» SOURCE DATA
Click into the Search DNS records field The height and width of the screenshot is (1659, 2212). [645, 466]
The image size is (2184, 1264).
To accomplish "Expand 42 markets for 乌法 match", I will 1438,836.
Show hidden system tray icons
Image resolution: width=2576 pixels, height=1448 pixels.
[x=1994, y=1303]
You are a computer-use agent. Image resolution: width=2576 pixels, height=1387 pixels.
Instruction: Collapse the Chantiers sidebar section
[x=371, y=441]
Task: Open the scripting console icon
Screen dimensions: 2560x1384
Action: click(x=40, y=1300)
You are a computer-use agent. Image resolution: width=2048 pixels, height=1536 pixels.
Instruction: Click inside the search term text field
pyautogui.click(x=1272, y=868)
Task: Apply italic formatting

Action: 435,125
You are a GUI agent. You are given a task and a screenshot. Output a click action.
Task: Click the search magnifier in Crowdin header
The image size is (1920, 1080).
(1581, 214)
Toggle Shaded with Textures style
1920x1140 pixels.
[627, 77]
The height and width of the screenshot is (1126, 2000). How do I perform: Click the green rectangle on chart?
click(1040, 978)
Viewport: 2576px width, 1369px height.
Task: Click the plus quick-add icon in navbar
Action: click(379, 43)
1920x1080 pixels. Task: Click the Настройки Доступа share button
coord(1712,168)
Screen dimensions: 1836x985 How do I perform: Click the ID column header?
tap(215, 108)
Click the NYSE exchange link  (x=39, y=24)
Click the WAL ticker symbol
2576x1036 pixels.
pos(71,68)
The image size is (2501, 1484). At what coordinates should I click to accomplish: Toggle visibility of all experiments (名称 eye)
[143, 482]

» TASK OBJECTIVE
In full and without alteration, write out the data above.

» OUTPUT OF THE TASK
Click into the Search DNS records field The height and width of the screenshot is (1659, 2212). [645, 466]
The image size is (2184, 1264).
To accomplish "Expand 42 markets for 乌法 match", I will 1438,836.
Show hidden system tray icons
Image resolution: width=2576 pixels, height=1448 pixels.
[x=1994, y=1303]
You are a computer-use agent. Image resolution: width=2576 pixels, height=1387 pixels.
Instruction: Collapse the Chantiers sidebar section
[x=371, y=441]
Task: Open the scripting console icon
Screen dimensions: 2560x1384
Action: click(x=40, y=1300)
You are a computer-use agent. Image resolution: width=2048 pixels, height=1536 pixels.
Instruction: Click inside the search term text field
pyautogui.click(x=1272, y=868)
Task: Apply italic formatting

Action: 435,125
You are a GUI agent. You are given a task and a screenshot. Output a click action.
Task: Click the search magnifier in Crowdin header
The image size is (1920, 1080).
(1581, 214)
Toggle Shaded with Textures style
1920x1140 pixels.
[627, 77]
The height and width of the screenshot is (1126, 2000). How do I perform: Click the green rectangle on chart?
click(1040, 978)
Viewport: 2576px width, 1369px height.
Task: Click the plus quick-add icon in navbar
Action: click(379, 43)
1920x1080 pixels. Task: Click the Настройки Доступа share button
coord(1712,168)
Screen dimensions: 1836x985 How do I perform: Click the ID column header?
tap(215, 108)
Click the NYSE exchange link  (x=39, y=24)
Click the WAL ticker symbol
2576x1036 pixels.
pos(71,68)
The image size is (2501, 1484). At what coordinates should I click to accomplish: Toggle visibility of all experiments (名称 eye)
[143, 482]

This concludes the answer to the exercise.